## Exercise brief
Please return the lines from the one with "Viewport: 401px width, 212px height." through the end of the listing below, word for word, with every picture left out.

[Opening Data section]

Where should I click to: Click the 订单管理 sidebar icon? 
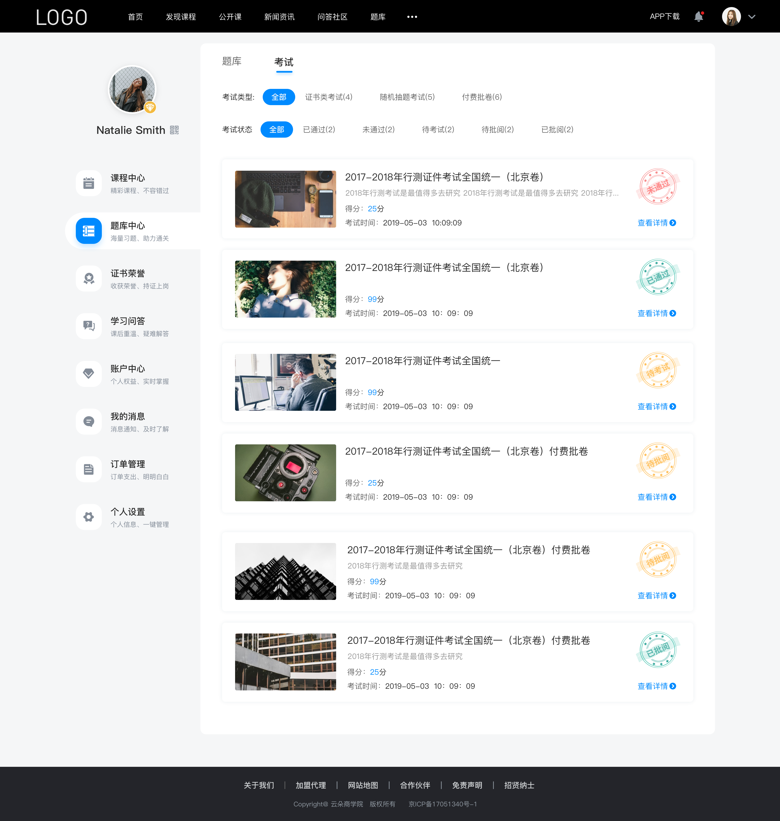pos(88,469)
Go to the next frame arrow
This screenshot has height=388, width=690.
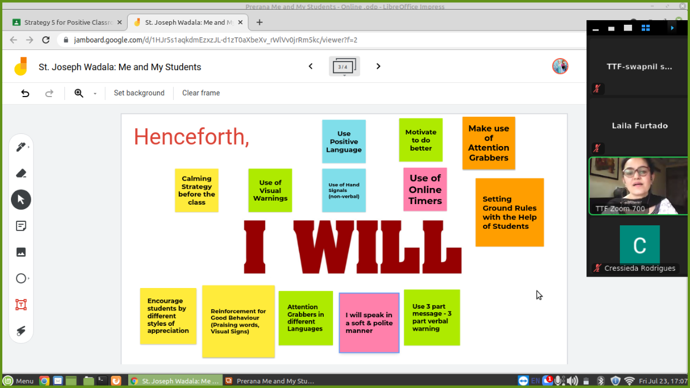378,66
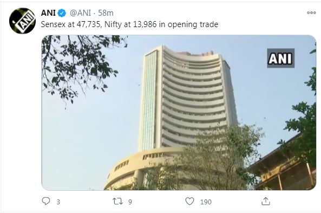Click the like count 190
Screen dimensions: 321x213
click(206, 202)
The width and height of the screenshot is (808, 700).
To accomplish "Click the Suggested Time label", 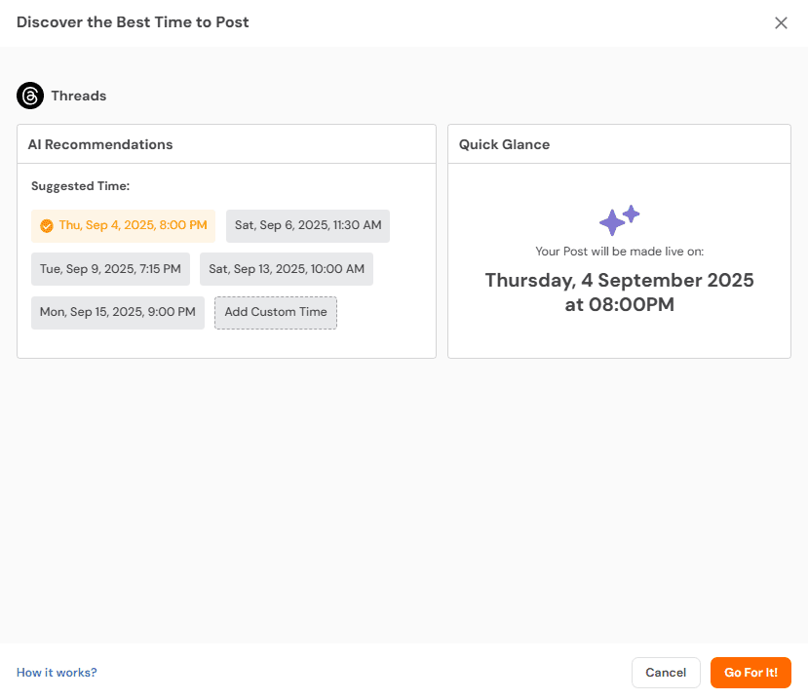I will tap(80, 185).
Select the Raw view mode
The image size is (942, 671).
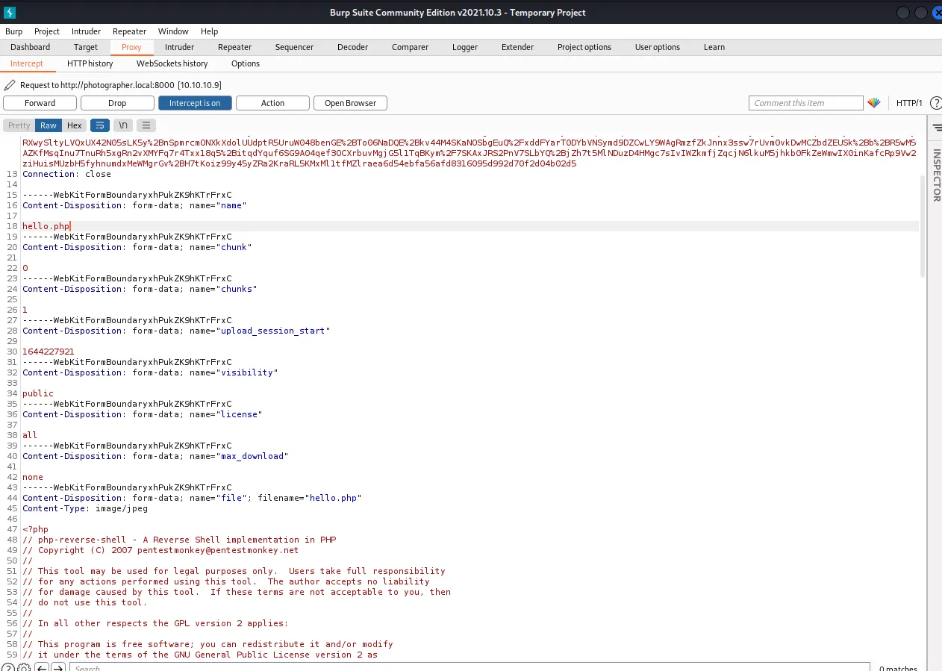click(x=49, y=125)
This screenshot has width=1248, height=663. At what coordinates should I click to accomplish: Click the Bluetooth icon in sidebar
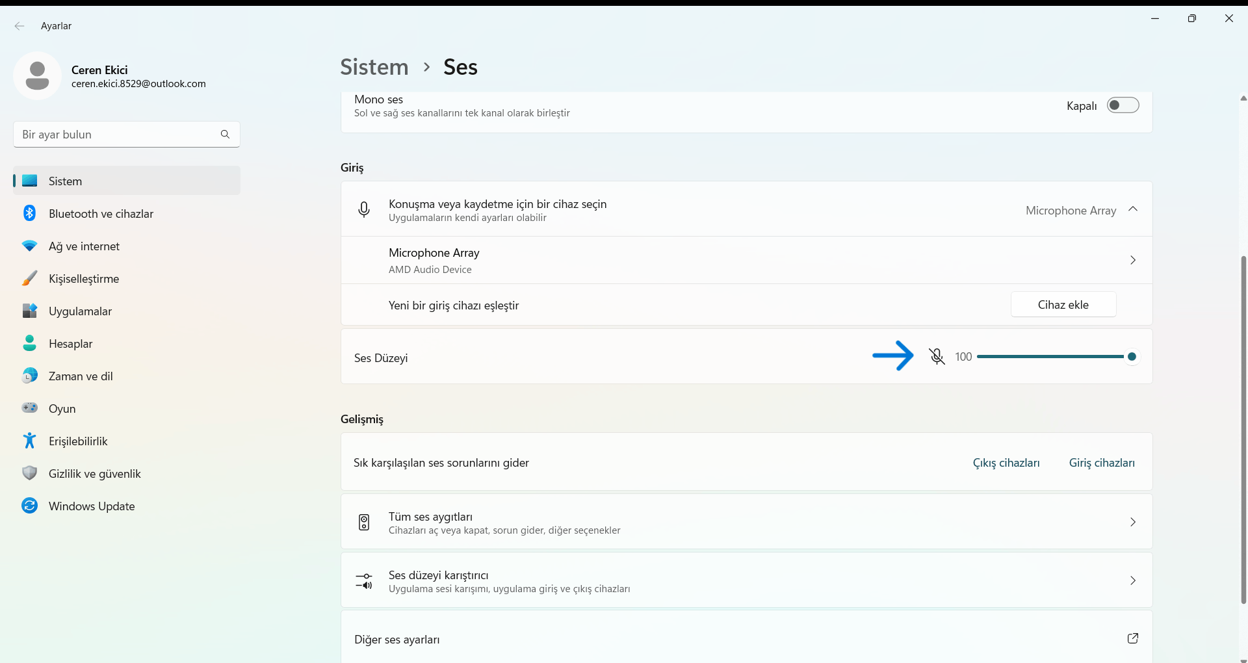[30, 213]
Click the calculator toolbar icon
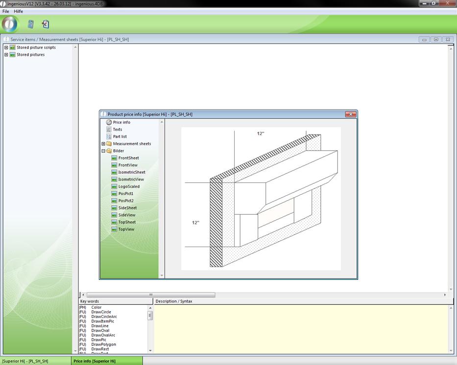457x365 pixels. (x=30, y=24)
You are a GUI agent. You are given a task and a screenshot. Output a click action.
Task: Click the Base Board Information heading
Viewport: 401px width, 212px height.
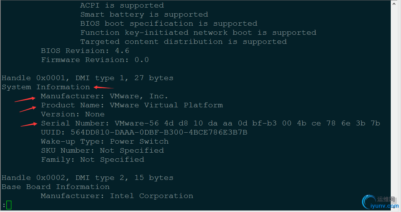tap(56, 187)
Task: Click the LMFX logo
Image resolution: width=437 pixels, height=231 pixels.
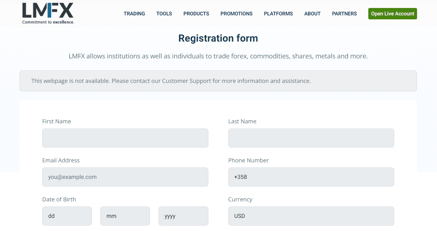Action: click(x=48, y=13)
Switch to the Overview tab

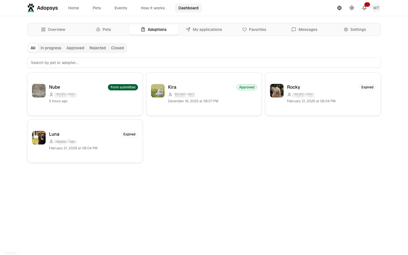click(x=53, y=29)
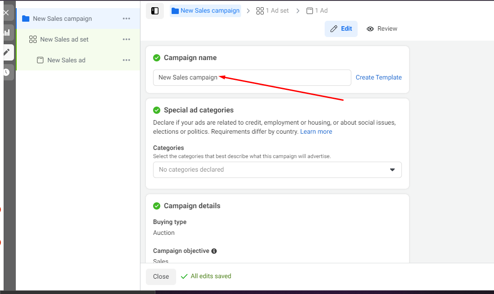
Task: Switch to the Review tab
Action: click(x=382, y=29)
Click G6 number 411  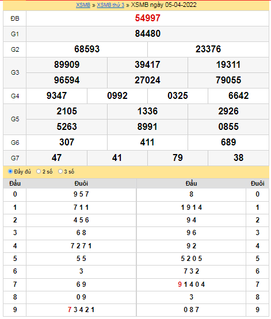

[Closing Data section]

## Task output
Viewport: 401px width, 212px height.
tap(56, 187)
Task: Click the LMFX logo
Image resolution: width=437 pixels, height=231 pixels.
Action: click(x=48, y=13)
Switch to the Overview tab

click(x=53, y=29)
Task: Switch to the Review tab
Action: click(x=382, y=29)
Click G6 number 411  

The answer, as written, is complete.